Task to carry out >> What is needed is a word-for-word copy of the lines below from the one with "This screenshot has width=640, height=598." through the one with "Image resolution: width=999", both included, with every picture left out.

Stored items >>
+ + + + +
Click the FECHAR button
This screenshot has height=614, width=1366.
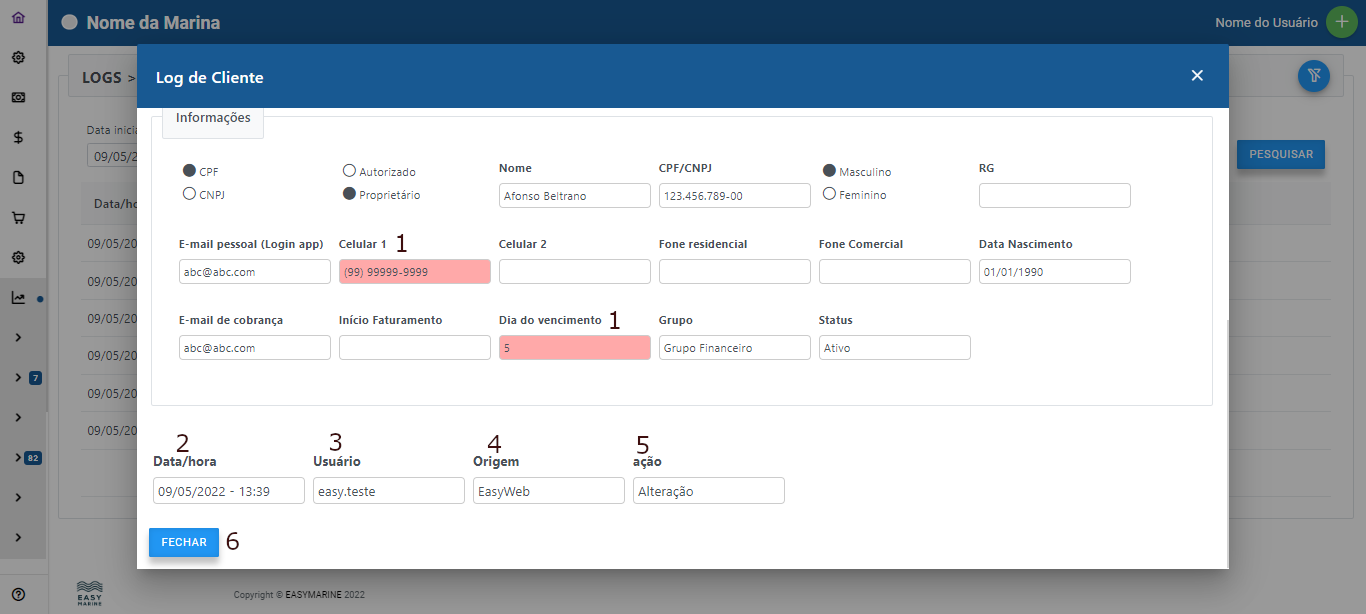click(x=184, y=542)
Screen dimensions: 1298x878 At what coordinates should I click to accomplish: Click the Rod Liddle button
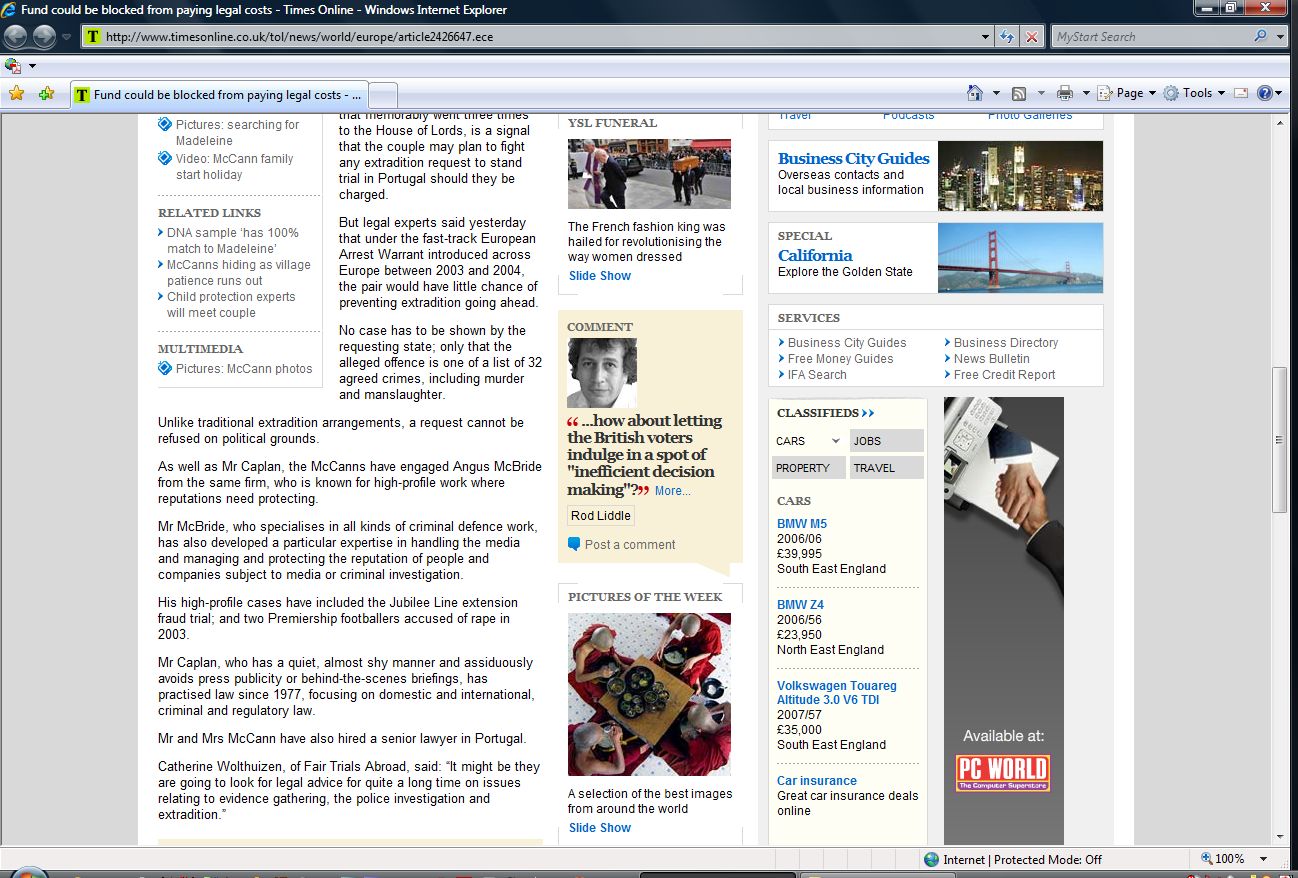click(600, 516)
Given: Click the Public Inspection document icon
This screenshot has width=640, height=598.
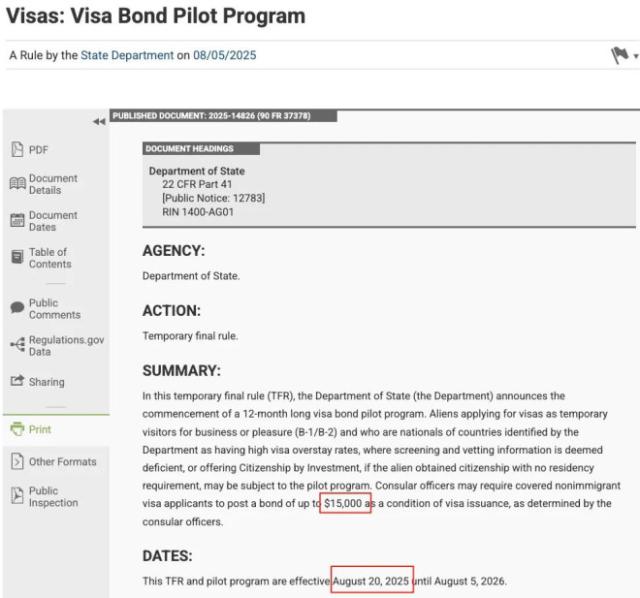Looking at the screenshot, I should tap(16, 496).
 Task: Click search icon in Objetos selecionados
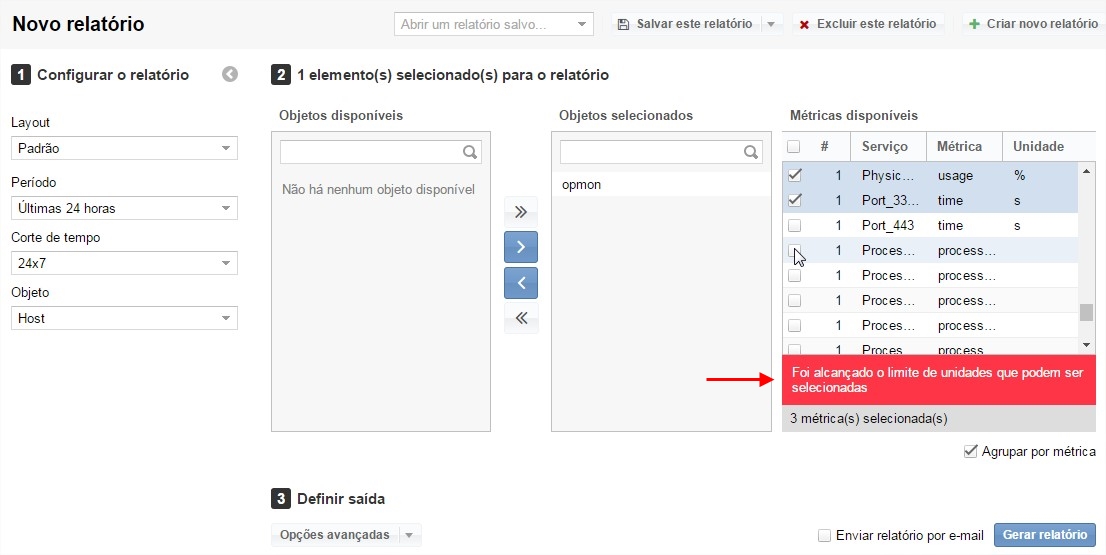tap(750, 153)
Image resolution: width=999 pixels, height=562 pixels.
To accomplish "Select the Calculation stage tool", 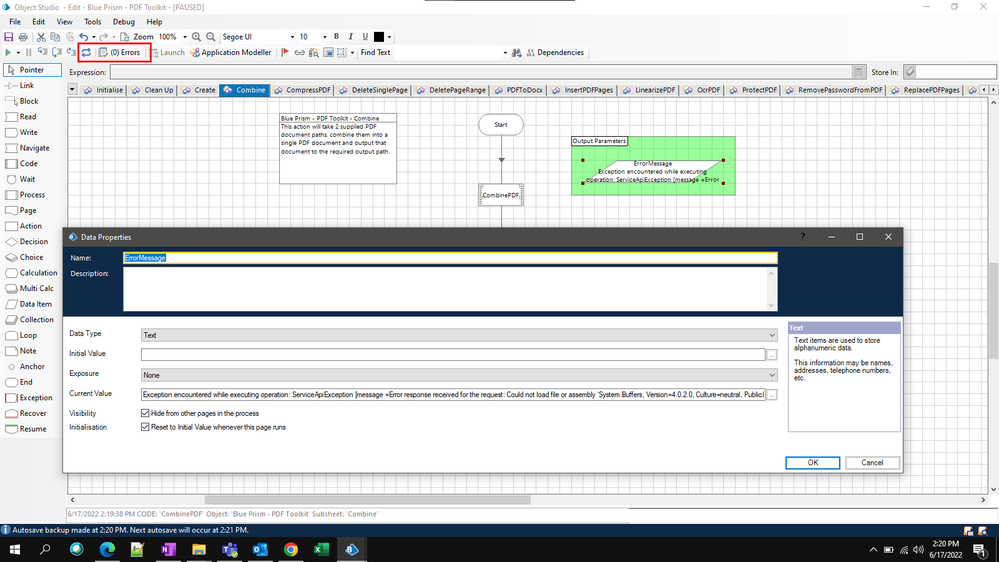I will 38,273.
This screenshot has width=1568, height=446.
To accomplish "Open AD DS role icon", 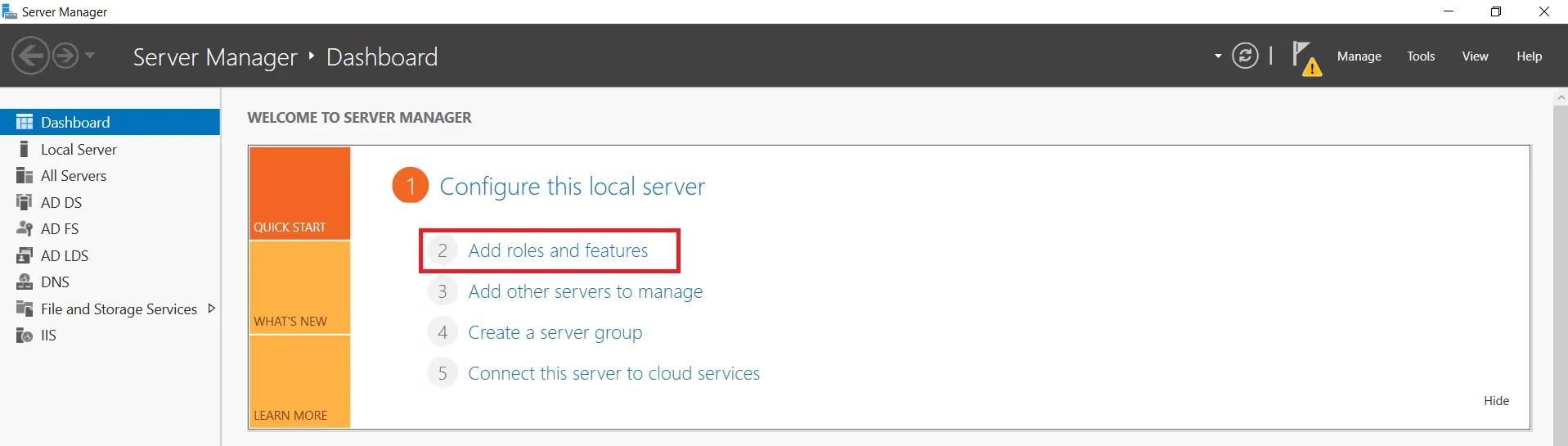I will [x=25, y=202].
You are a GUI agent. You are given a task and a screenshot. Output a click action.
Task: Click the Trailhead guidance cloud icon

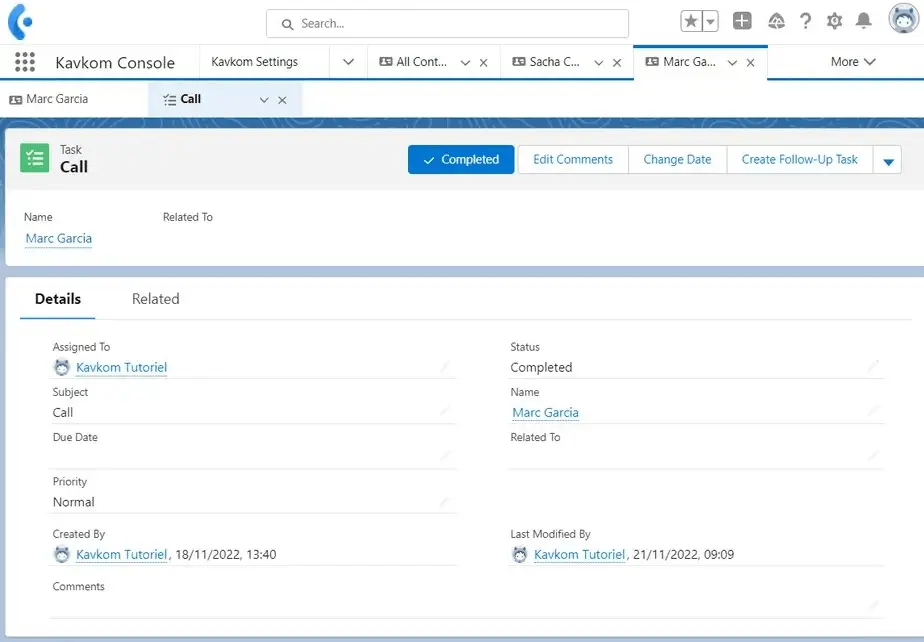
+ + + + +
Answer space >>
This screenshot has width=640, height=598.
Looking at the screenshot, I should tap(16, 496).
 Task: Click search icon in Objetos selecionados
tap(750, 153)
Image resolution: width=999 pixels, height=562 pixels.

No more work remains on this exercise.